"Rahat dur Jungkook" bir türlü üzerimi değiştirmeme izin vermiyordu. Sürekli bana sırnaşıyor, öpüyor, elliyordu beni. Şu an altımda kısacık şort vardı. Üstümse Jungkook yüzünden hâlâ çıplaktı. Annemler aşağıda Harinle beraber bizi bekliyorlardı. Jungkook çoktan üzerini değiştirmişti. Ancak ben hâlâ onun yüzünden giyinememiştim.
"Ya bi dur be adam. Annemler aşağıda bekliyor. Bir az daha gecikirsek buraya gelirler. Dur, başka zaman oynaşırız kocişkom. Şimdi sırası değil".
"OFF" Oflayarak geri çekilip arkasındakı yatağımıza oturdu. "Oflama bana" tekrar ofladığında göz devirerek şortumu çıkararak hızlıca pantolonumu geçirdim. Üzerine de hızlıca tişört geçirdiğimde hazırdım. Hamilelikten sonra aldığım kiloların çoğunu hâlâ veremediğim için dar şeyler giymiyordum. Önceden de fazla dar giyen birisi değildim.
Saçımı tarayıp parfüm sıktıktan sonra hazırdım. Jungkook bana hep parfüme gerek olmadığını söylese de, artık alışkanlık haline gelmişti. Parfüm sıkmadan dışarı çıkamıyordum. Eskiden okulda bu yüzden zorbalık görüyordum. Annemler hep kendimize has kokumuz olduğu için parfüme gerek kalmadığını söylerlerdi. Bu yüzden ben de br keresinde parfüm sıkmadan okula gitmiştim.

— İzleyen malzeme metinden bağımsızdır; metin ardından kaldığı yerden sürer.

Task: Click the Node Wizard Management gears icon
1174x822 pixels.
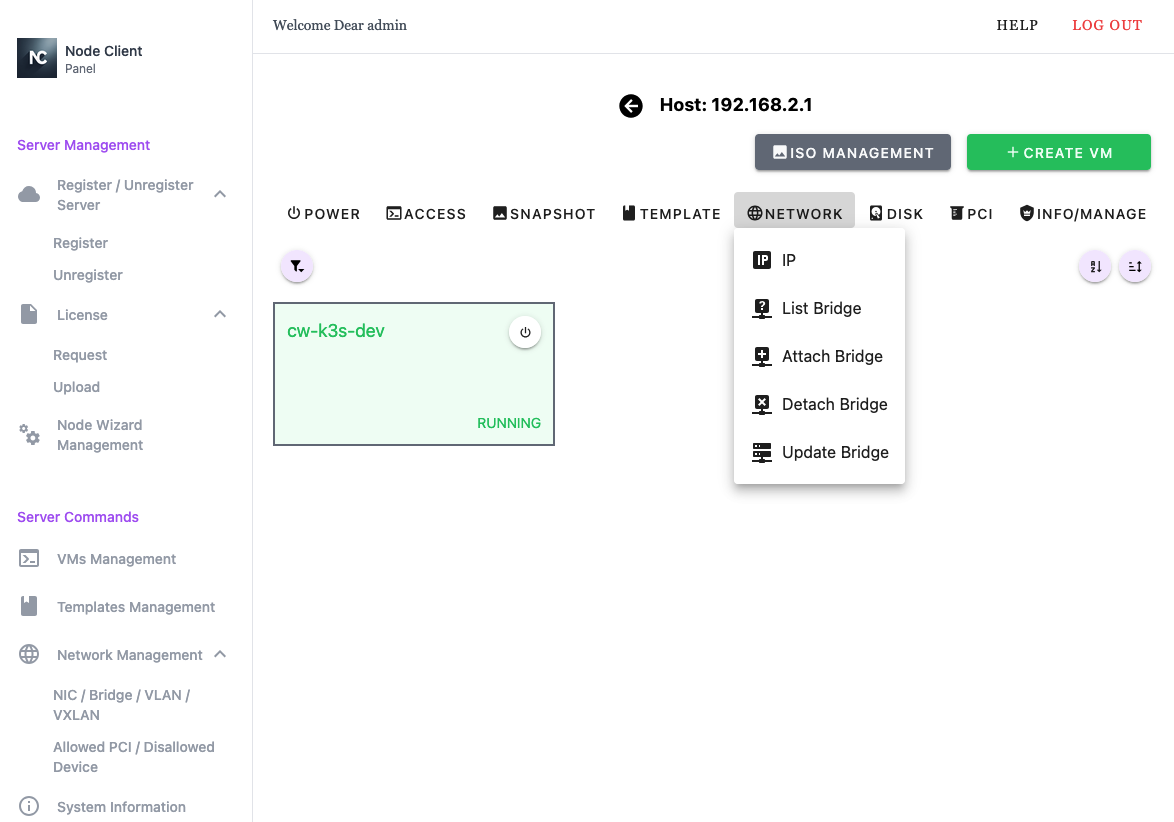Action: pyautogui.click(x=30, y=435)
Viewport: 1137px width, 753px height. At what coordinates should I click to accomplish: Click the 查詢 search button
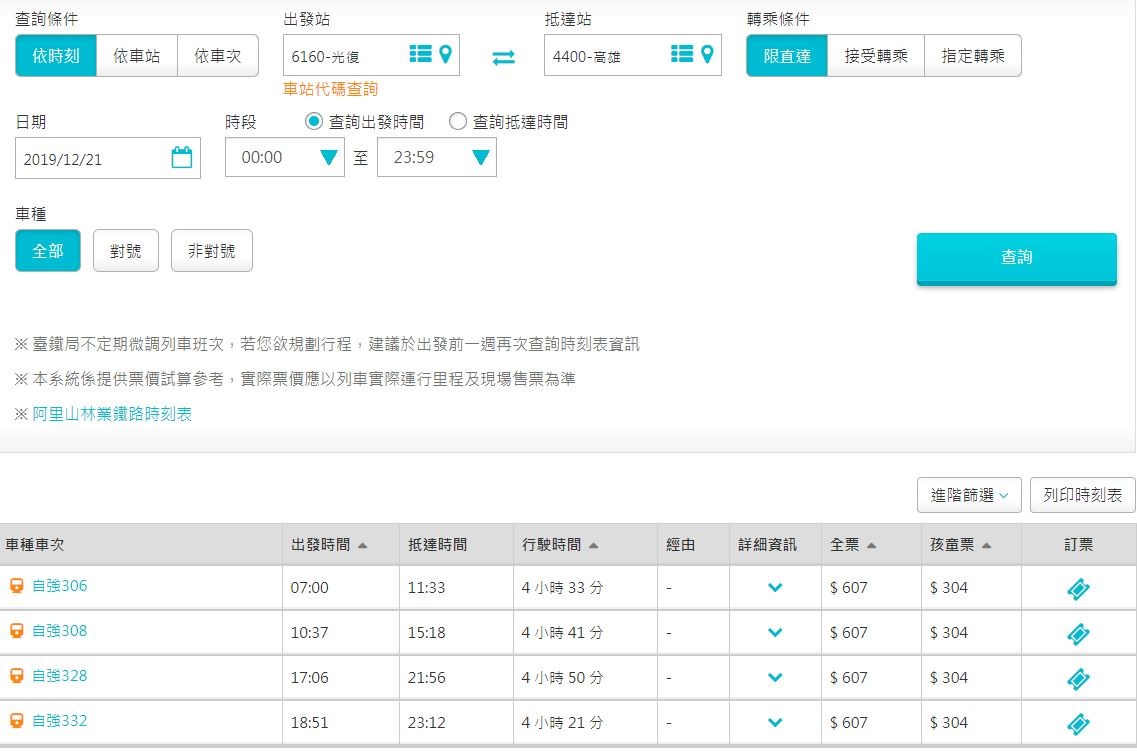coord(1016,258)
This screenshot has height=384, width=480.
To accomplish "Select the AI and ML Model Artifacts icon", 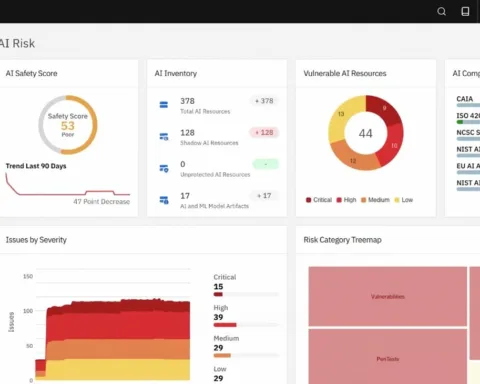I will coord(164,200).

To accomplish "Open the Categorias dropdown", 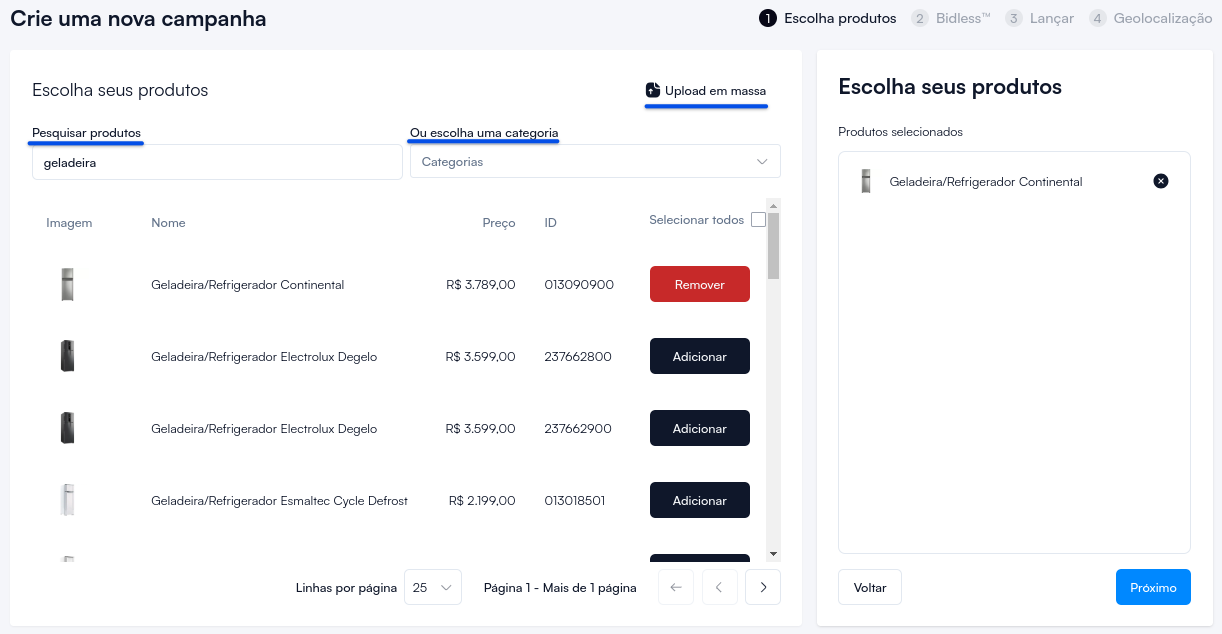I will tap(595, 162).
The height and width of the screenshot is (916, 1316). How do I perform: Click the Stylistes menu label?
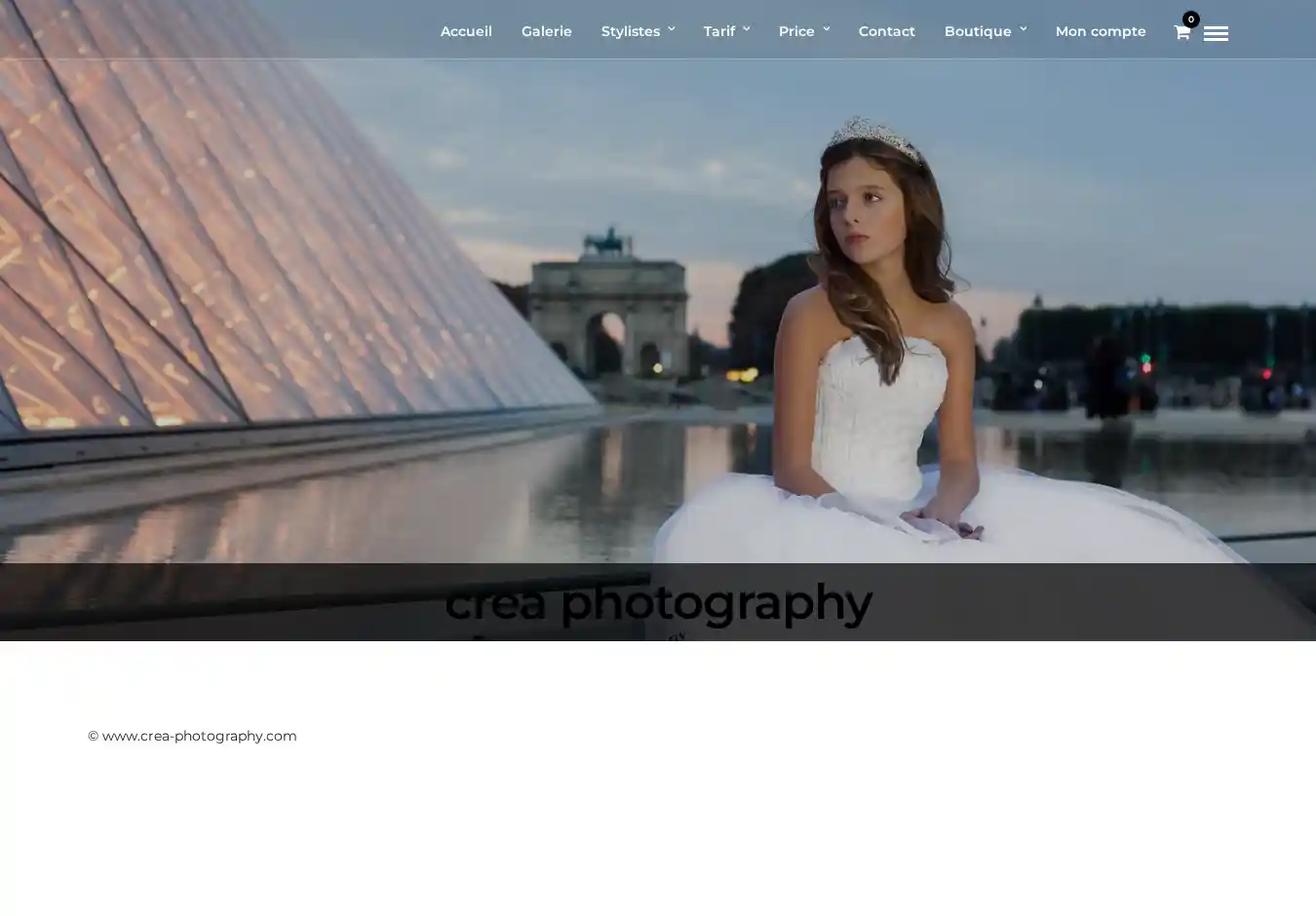pyautogui.click(x=630, y=31)
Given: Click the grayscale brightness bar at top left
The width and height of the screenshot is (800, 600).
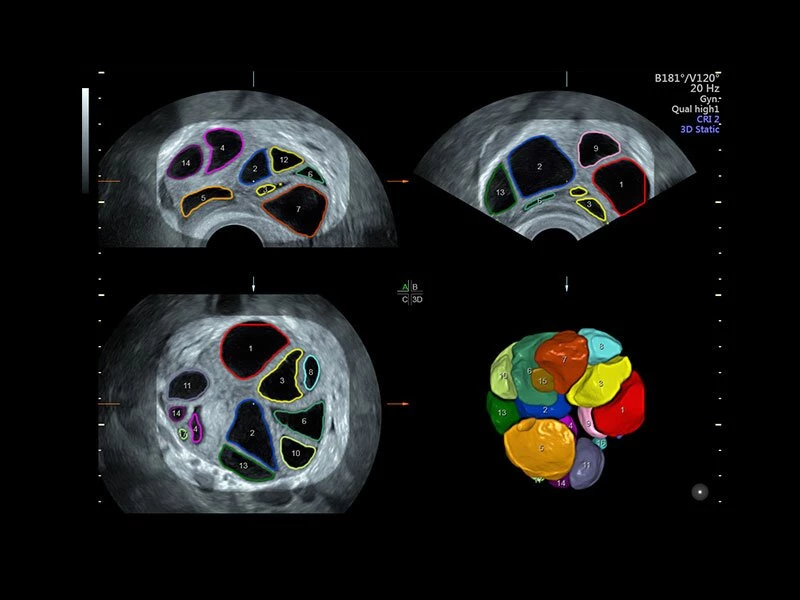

Kendi kokumuzu alamadığımız için nasıl koktuğumla alâkalı zerre fikrim yoktu. O gün tüm gün boyunca bana kötü davranmış, kokum hakkında iğrenç şeyler söylemişlerdi.
Annemlere söylediğimdeyse bana güzel koktuğumu söylemişlerdi. Ancak doğal olarak o kadar çirkin sözden sonra onlara inanamamıştım. Tâki Jungkooku bulana kadar. Ona bu olayı anlattığımda kokumu almam için onu kokumla işaretlememe izin vermişti. Kokumu öyle almıştım.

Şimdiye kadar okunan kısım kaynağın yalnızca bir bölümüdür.